= DIRECTIONS =
Begin at the start of the records and stop after the line that has "Looking at the screenshot, I should 876,62.". Write those lines again, switching "checkbox" to "check box" and leaving everything else unchanged.

Rows from a dataset:
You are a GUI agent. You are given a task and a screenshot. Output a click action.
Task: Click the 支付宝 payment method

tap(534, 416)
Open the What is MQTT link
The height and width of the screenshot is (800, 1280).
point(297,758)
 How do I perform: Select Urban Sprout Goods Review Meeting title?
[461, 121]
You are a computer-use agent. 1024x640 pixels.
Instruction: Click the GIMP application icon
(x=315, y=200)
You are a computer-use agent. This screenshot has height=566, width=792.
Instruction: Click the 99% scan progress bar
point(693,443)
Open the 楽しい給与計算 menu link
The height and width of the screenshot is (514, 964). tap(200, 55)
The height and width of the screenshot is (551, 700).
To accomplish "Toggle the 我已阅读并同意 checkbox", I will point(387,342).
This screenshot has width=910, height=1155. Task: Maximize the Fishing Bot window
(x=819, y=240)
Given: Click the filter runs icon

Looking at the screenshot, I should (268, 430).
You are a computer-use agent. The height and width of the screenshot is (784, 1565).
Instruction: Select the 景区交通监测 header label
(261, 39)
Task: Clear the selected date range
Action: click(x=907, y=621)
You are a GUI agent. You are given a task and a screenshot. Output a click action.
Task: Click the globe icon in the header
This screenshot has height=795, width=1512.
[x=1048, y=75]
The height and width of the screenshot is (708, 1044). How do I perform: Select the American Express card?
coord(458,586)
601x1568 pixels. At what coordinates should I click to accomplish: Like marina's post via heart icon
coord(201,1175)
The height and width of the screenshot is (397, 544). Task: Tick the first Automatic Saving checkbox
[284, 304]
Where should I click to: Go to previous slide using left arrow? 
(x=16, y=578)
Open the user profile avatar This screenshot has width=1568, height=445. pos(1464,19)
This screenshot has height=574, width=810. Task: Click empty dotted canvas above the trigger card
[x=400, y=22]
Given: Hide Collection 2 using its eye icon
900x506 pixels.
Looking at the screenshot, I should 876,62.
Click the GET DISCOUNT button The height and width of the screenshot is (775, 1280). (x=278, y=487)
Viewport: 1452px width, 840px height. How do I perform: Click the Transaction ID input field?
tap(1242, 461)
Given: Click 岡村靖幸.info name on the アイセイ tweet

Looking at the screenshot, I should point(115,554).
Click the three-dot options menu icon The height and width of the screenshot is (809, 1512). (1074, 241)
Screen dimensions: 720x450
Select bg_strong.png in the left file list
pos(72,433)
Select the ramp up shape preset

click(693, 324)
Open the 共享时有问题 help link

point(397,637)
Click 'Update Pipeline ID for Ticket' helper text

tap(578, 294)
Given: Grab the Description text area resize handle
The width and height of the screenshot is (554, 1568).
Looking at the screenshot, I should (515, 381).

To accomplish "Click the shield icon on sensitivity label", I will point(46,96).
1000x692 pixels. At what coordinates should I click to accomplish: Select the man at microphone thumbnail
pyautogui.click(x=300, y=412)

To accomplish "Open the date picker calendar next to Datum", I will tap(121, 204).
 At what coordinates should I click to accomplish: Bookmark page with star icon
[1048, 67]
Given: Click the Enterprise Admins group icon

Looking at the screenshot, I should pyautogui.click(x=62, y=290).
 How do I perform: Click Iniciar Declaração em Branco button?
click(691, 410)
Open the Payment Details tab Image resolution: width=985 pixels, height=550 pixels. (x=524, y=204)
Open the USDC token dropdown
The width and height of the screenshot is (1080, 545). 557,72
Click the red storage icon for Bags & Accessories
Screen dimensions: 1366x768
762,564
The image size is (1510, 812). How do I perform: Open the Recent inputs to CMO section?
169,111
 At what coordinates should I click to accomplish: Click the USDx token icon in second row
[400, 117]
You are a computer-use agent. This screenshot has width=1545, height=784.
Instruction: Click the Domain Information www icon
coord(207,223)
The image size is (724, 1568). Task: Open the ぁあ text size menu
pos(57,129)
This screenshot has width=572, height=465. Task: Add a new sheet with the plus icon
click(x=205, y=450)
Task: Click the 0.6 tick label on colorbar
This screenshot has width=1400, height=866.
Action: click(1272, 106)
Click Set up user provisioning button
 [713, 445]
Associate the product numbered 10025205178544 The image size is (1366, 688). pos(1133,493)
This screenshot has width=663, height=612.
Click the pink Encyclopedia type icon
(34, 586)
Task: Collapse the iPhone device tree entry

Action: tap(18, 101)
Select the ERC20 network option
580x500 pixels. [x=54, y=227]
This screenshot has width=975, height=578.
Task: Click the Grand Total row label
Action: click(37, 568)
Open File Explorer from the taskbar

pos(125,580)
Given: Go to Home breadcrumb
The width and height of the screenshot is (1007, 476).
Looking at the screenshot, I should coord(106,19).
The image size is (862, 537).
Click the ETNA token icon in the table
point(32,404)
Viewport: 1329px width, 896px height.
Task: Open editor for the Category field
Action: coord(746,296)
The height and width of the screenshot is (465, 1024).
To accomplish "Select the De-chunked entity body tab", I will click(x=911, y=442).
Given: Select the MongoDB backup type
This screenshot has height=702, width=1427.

= RESULT OF THIS TASK =
You are a GUI agent. You are given a task and a screenshot. Output a click action.
Task: Click the 支付宝 payment method

tap(534, 416)
Open the What is MQTT link
The height and width of the screenshot is (800, 1280).
point(297,758)
 How do I perform: Select Urban Sprout Goods Review Meeting title?
[461, 121]
You are a computer-use agent. 1024x640 pixels.
Instruction: Click the GIMP application icon
(x=315, y=200)
You are a computer-use agent. This screenshot has height=566, width=792.
Instruction: Click the 99% scan progress bar
point(693,443)
Open the 楽しい給与計算 menu link
The height and width of the screenshot is (514, 964). tap(200, 55)
The height and width of the screenshot is (551, 700).
To accomplish "Toggle the 我已阅读并同意 check box", I will point(387,342).
This screenshot has width=910, height=1155. Task: Maximize the Fishing Bot window
(x=819, y=240)
Given: Click the filter runs icon

Looking at the screenshot, I should (268, 430).
You are a computer-use agent. The height and width of the screenshot is (784, 1565).
Instruction: Select the 景区交通监测 header label
(261, 39)
Task: Clear the selected date range
Action: click(x=907, y=621)
You are a GUI agent. You are given a task and a screenshot. Output a click action.
Task: Click the globe icon in the header
This screenshot has height=795, width=1512.
[x=1048, y=75]
The height and width of the screenshot is (708, 1044). How do I perform: Select the American Express card?
coord(458,586)
601x1568 pixels. At what coordinates should I click to accomplish: Like marina's post via heart icon
coord(201,1175)
The height and width of the screenshot is (397, 544). Task: Tick the first Automatic Saving check box
[284, 304]
Where should I click to: Go to previous slide using left arrow? 
(x=16, y=578)
Open the user profile avatar This screenshot has width=1568, height=445. pos(1464,19)
This screenshot has height=574, width=810. Task: Click empty dotted canvas above the trigger card
[x=400, y=22]
Given: Hide Collection 2 using its eye icon
900x506 pixels.
Looking at the screenshot, I should 876,62.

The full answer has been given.